Please restate, exactly as written, the lines running from the beginning of the material through the line that has "Cat Behavior (462, 2415)" in it.

== Task material ==
_ _ _

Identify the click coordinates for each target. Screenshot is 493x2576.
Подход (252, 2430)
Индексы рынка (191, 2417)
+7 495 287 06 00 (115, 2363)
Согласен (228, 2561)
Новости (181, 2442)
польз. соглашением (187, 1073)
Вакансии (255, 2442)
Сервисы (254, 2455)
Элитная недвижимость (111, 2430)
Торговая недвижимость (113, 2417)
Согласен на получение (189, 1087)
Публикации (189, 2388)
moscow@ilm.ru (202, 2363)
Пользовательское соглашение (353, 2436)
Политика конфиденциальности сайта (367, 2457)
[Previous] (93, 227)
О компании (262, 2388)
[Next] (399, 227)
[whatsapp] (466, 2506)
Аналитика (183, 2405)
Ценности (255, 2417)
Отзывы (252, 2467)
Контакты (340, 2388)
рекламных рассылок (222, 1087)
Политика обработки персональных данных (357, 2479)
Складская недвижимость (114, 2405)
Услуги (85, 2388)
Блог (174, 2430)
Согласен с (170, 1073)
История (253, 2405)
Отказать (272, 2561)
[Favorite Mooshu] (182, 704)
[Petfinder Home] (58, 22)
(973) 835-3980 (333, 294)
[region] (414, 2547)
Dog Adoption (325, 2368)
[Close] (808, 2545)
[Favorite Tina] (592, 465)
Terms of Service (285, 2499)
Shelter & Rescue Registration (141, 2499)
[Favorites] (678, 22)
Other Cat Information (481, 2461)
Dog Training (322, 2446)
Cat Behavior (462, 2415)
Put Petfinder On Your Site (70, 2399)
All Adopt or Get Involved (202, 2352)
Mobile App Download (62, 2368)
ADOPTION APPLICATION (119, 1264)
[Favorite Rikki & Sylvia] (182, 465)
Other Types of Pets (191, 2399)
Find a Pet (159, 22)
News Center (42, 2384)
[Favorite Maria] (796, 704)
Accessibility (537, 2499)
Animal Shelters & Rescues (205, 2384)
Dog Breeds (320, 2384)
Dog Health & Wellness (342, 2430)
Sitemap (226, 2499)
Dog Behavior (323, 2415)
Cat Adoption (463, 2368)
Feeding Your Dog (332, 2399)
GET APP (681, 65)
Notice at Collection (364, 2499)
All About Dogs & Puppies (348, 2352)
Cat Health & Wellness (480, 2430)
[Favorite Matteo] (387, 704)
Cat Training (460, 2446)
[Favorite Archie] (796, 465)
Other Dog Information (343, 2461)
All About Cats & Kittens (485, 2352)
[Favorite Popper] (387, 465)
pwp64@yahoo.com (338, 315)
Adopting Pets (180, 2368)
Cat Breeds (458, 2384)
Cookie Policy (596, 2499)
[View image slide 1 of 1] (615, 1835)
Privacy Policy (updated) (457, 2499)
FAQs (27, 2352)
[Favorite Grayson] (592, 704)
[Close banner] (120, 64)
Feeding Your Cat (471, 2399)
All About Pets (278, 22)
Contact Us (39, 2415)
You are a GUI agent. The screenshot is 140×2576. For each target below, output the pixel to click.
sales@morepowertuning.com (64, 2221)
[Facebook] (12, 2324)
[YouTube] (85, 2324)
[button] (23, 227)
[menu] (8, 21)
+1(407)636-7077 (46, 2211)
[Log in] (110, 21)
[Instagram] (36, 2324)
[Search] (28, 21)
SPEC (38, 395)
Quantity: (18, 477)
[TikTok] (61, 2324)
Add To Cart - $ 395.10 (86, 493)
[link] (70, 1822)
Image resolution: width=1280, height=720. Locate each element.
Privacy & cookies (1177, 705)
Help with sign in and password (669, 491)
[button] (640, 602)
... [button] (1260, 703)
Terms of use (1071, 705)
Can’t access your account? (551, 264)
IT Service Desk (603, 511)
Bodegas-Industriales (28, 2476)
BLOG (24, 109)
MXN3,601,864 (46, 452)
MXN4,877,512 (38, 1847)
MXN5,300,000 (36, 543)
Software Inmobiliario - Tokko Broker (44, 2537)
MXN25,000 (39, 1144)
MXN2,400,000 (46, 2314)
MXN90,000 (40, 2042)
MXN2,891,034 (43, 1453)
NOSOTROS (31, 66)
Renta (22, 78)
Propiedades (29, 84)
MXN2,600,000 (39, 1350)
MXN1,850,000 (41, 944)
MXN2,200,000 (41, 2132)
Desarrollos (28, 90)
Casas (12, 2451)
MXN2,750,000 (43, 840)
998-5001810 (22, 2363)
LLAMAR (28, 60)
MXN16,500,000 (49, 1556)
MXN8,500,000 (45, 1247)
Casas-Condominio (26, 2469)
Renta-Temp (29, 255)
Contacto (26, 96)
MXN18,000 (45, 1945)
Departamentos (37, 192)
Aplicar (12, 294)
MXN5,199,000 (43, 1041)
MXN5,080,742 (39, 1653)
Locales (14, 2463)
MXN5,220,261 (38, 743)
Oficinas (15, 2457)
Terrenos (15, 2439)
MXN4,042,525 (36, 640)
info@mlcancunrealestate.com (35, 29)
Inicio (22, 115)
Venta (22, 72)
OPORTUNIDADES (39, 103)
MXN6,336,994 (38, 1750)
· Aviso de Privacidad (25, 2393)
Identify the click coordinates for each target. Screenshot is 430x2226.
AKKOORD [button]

_ _ _

== Solution to the problem ==
Identify the click coordinates for each target. Screenshot is 493x2576.
Подход (252, 2430)
Индексы рынка (191, 2417)
+7 495 287 06 00 (115, 2363)
Согласен (228, 2561)
Новости (181, 2442)
польз. соглашением (187, 1073)
Вакансии (255, 2442)
Сервисы (254, 2455)
Элитная недвижимость (111, 2430)
Торговая недвижимость (113, 2417)
Согласен на получение (189, 1087)
Публикации (189, 2388)
moscow@ilm.ru (202, 2363)
Пользовательское соглашение (353, 2436)
Политика конфиденциальности сайта (367, 2457)
[Previous] (93, 227)
О компании (262, 2388)
[Next] (399, 227)
[whatsapp] (466, 2506)
Аналитика (183, 2405)
Ценности (255, 2417)
Отзывы (252, 2467)
Контакты (340, 2388)
рекламных рассылок (222, 1087)
Политика обработки персональных данных (357, 2479)
Складская недвижимость (114, 2405)
Услуги (85, 2388)
Блог (174, 2430)
Согласен с (170, 1073)
История (253, 2405)
Отказать (272, 2561)
[Favorite Mooshu] (182, 704)
[Petfinder Home] (58, 22)
(973) 835-3980 (333, 294)
[region] (414, 2547)
Dog Adoption (325, 2368)
[Close] (808, 2545)
[Favorite Tina] (592, 465)
Terms of Service (285, 2499)
Shelter & Rescue Registration (141, 2499)
[Favorites] (678, 22)
Other Cat Information (481, 2461)
Dog Training (322, 2446)
Cat Behavior (462, 2415)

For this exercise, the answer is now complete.